§ EXERCISE AIM
Render the data, starting at the beginning and ending at the line containing "coord(424,10)", as a two-column CSV with the headers instruction and response and one row per item. Put each field in quotes, turn line breaks into spaces, and leave out the pictures.
[START]
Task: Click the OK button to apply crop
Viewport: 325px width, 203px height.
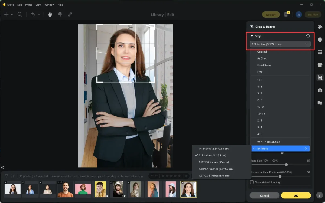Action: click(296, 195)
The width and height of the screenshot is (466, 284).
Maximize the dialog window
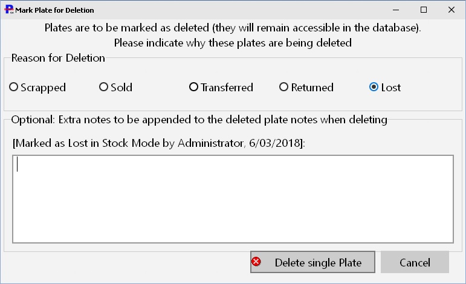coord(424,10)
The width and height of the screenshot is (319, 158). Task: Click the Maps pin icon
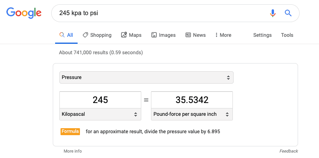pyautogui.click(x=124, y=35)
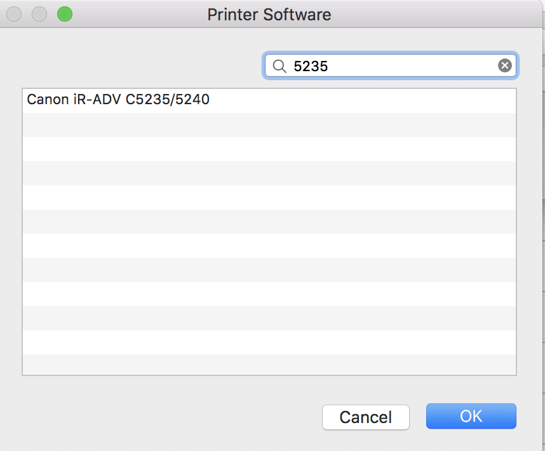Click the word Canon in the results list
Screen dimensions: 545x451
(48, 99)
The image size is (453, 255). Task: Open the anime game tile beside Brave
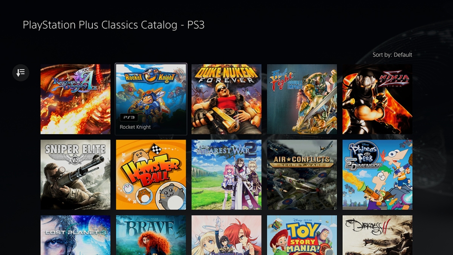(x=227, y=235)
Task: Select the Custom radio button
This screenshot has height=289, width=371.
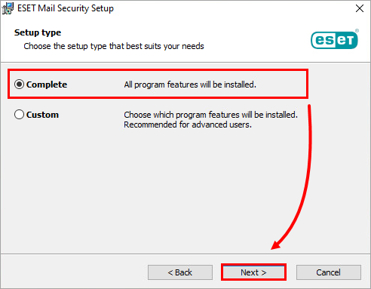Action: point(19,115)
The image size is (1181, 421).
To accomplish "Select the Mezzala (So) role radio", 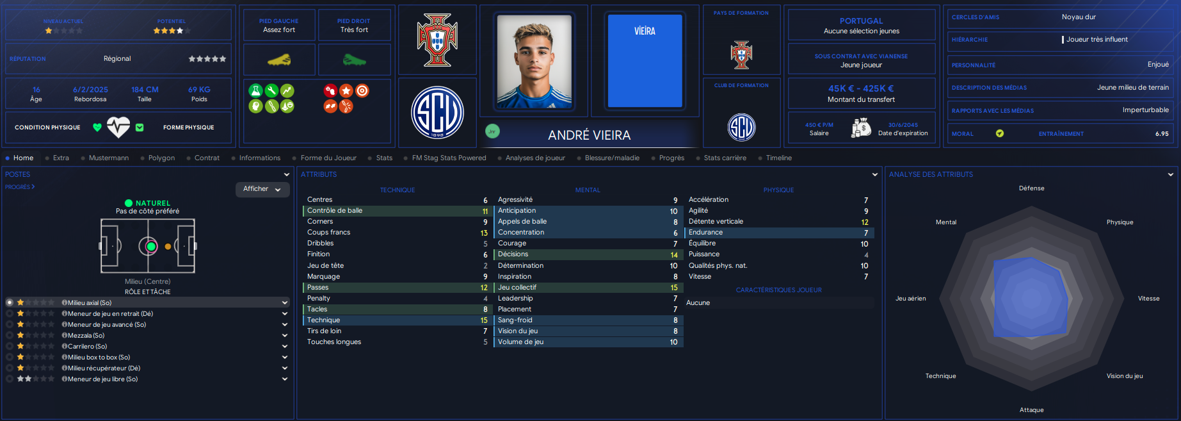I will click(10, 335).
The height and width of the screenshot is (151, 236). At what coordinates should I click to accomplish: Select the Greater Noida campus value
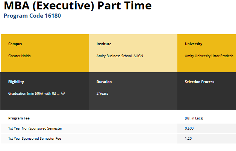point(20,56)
[END]
§ EXPECTED OUTPUT
instruction,response
"Task: Click the OK button to apply crop Viewport: 325px width, 203px height.","Action: click(296, 195)"
"The width and height of the screenshot is (466, 284). Maximize the dialog window","coord(424,10)"